Northern California - November 5, 2012
This report covers conditions and observations made between Monday October 1, 2012 and Sunday November 4, 2012. This is the final report for the 2012 crop year. The next report will be posted on or about Monday, January 28, 2013, prior to the start of the 2013 bloom.
The first of this report’s photos for the northern region present stockpiled almonds waiting to hulled and/or shelled and piles of compost about to be spread in orchards in the Williams area of Colusa County. Our final image shows a recently pruned orchard in the Chico area of Butte County, waiting for the arrival of a shredder.
The transition into the fall season delivered cooler temperatures and several rain events as two storm systems swept over the Sacramento Valley during October. Daily maximum temperatures approached the 100 degree mark in the period’s opening days, and then quickly dipped into the lower 70’s in advance of the first storm of the season. Readings ranged between the lower 60’s and mid 80’s for the balance of the month, as the period’s two storm events exerted their influence on the Sacramento Valley. Morning lows exhibited much greater stability with readings ranging between the upper 40’s and lower 60’s.
Rainfall swept over the region during the fourth week of the month and again in October’s final days as two weakening storm systems expended their moisture on the northern half of the state. Rainfall totals from the storms varied between 0.1 inch and 1.3 inches, with greatest amounts reported along the west side and southern areas of the region.
Harvest operations have been completed in the Sacramento Valley. While the 2012 harvest has brought more variable crop levels, the harvest was completed in a much easier manner than in the past two years when delayed maturity and October rains created very difficult harvest conditions. Better conditions this year translated into relatively few growers having to deal with wet or green crops requiring drying after hulling or shelling. Growers are reporting that while on the whole, they have experienced good quality levels, some isolated plantings have also produced elevated and unacceptable damage levels from Navel Orange Worm. This has inspired many to review their insect control programs in the hopes of reducing damage levels in the next crop.

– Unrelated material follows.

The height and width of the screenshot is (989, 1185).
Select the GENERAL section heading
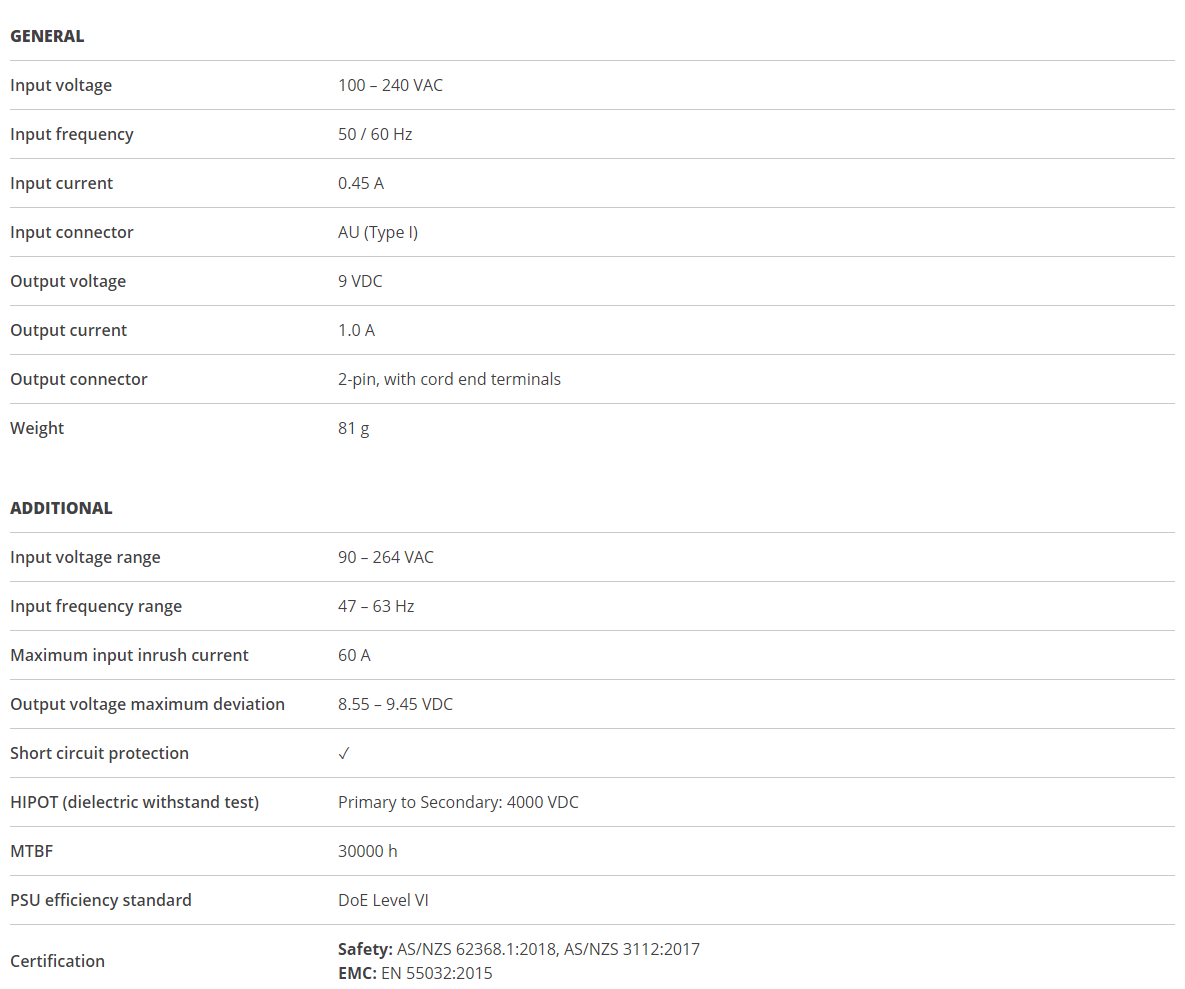point(47,36)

With the completion of the harvest, grower’s attention has been diverted to the various required post-harvest tasks. Floating orchards floors to remove the tell-tall hump left by pickup machines, critical post-harvest irrigation and application of soil amendments were initiated immediately after the harvest was completed in each orchard. Some have also begun pruning and shredding operations, as well as removing older, lower producing orchards and individual trees that will be replanted within the orchards.
Huller/seller operators are now working their way through previously stockpiled product and expect to complete shelling the crop by the Thanksgiving holiday.